Outro ponto positivo da série e que logo convence o espectador é a construção dos dois personagens principais: Rustin Cohle (Matthew McConaughey) e Martin Hart (Woody Harrelson). Sobretudo o primeiro, que traz uma carga psicológica muito forte.

O espectador precisa ficar atento nos diálogos da dupla, na filosofia de Cohle. Vale acentuar o antagonismo de ambos: Rust é um cara introspectivo, sem família (os motivos serão explicados ao longo da série) e é repleto de digressões em seu repertório, enquanto Martin é o policial linha dura, metódico, e que tenta viver com uma certa hipocrisia ao lado da família (outro destaque vai para Michelle Monaghan que representa o papel de Maggie, esposa de Martin).

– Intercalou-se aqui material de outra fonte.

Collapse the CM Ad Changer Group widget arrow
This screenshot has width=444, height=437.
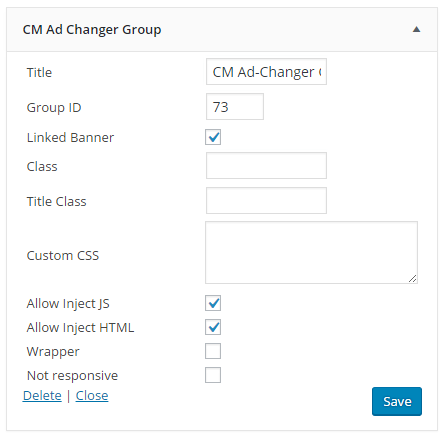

A série se passa em dois planos temporais. Nos anos 90, com os dois detetives investigando assassinatos envolvendo rituais, e o outro, 17 anos depois, com Martin e Rust narrando depoimentos sobre o caso para outros dois detetives que agora também enfrentam (possivelmente) o mesmo serial killer. É neste aspecto que a série causa redemoinhos na cabeça do espectador, pois, a cada episódio, é possível que muitos fãs tenham seu próprio julgamento sobre os suspeitos e sobre o que realmente aconteceu. No passado, muitas pontas ficaram soltas, e agora, com nossos protagonistas já mais velhos, tudo parece se encaixar.

Voltando a frisar sobre as atuações, destaco a mudança nas interpretações de Matthew McConaughey, antes um ator de comédias românticas, agora enfrentando papéis mais complexos e intrincados. Se o ator não ganhasse o Oscar pelo filme ‘O Clube de Compras Dallas’ (2013), certamente angariaria alguma premiação pelo personagem Rust Cohle.

Ressalto também a bela abertura, onde imagens e música combinam perfeitamente com o que o espectador vai se deparar na série. A canção ‘Far From Any Road’ é da banda The Handsome Family. A série também contou com grande nomes musicais, tais como T Bone Burnett, Grinderman, School of the Seven Bells, Black Rebel Motorcycle Club, entre outros.